After this, I at once began to pull and categorize materials, but found quickly there was no real need to do so. Someone had already done it by publisher / organization. For example, all of Journal #1 was with Journal #1 in chronological order. All of Journal 2 was with Journal 2 next to journal one. Not alphabetized, but I managed to catch myself before I pulled and sorted too much out to miss the fact that this section on the floor had been placed with a deliberate methodology that I did not understand fully, mostly due to lack of access to the organizer. But I by now knew enough of this lounge shelving to notice this particular row was very different.

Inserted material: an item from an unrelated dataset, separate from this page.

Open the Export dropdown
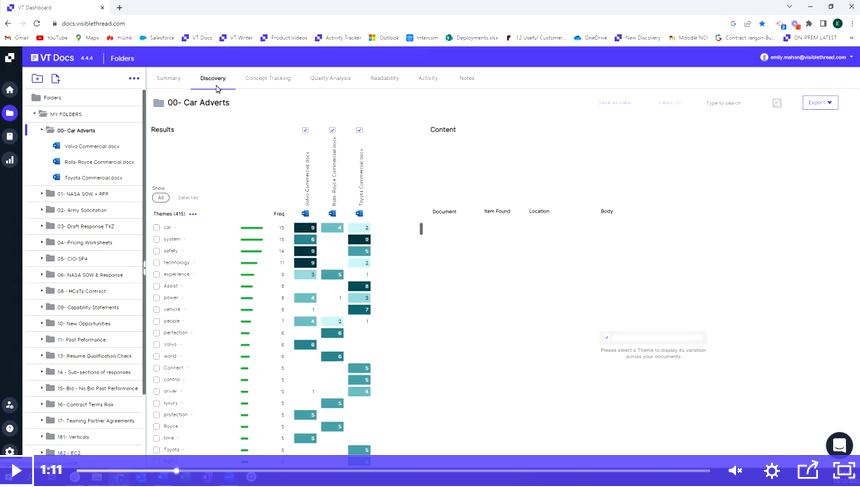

For example, why was a student publication from 1991 organized with a small press publication from 1984? The rest of it is too neatly organized to suggest a simple mistake. It could have had something to do with geography (journals go in chronological order with journals from the same region) but further study would have been needed to explicitly confirm this. All we can say with definitive certainty is that it was too suspiciously ordered to be a true ‘dump’ of random books in the traditional sense of what a book dump is.

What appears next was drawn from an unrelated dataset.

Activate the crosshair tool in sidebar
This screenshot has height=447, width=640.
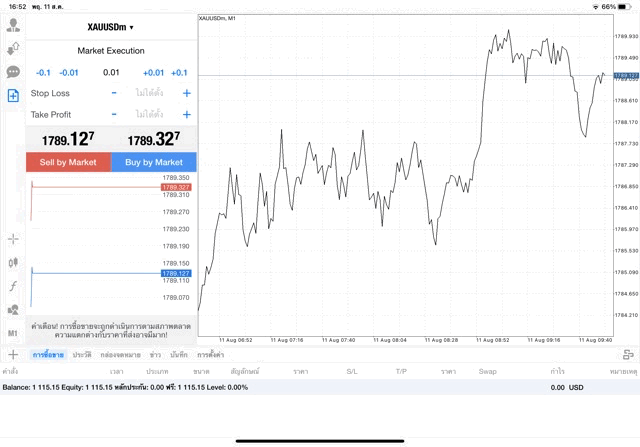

At the time of writing only the first half had been gone through, and resulted in the discovery of 32 individual books worthy of archival preservation based on age, provenance, and explicit rarity as local small-press ephemera. Indeed, several journals from the early 1970s stated they were hand bound by the editors which implies low print runs that, coupled with roughly 55 years of circulation (between 1970-2026) imply low survival rates and low archival presence. Unfortunately, there was no way to reverse engineer my way to an answer here.
Conclusion
Having spent so much time pouring through these shelves, and collecting some 200 books (some of which did not exist in internet databases due to the fact they were hand-made by the authors pre-2000.) we should now turn to what it actually means to archive something.
Anyone can start an archive. But the difference between ‘archiving’ and ‘hoarding’ is often metadata. It’s not enough to have the book, you need to answer why you have the book, when you got the book, where you got the book, what the book really is, and how it was made, traveled, and purchased / found to the best of your ability. With metadata less is not more, as I understand it, more is more. Having amassed these books I set about building a Google Site, uploading photos, building a logic for organization (often just “year.Item Number”, which looks like “2025.001”.) and spreading the word among my peers.
The response was one of open curiosity to wild excitement. Students now could reach out to me directly after looking at the website, request a book, and have it handed off to them with the promise of returning it. A functional working system that cost maybe 48 hours over a week to build and $0. It is scalable, replicable, and easily done in any campus English department. As a resource, an archive is invaluable for both primary source research and inspiration. It also fosters a sense of campus culture, where students can literally hold pieces of their own programs’ history in their hands and know that, should they produce their own work, 10 years down the line someone else will be doing the same to it.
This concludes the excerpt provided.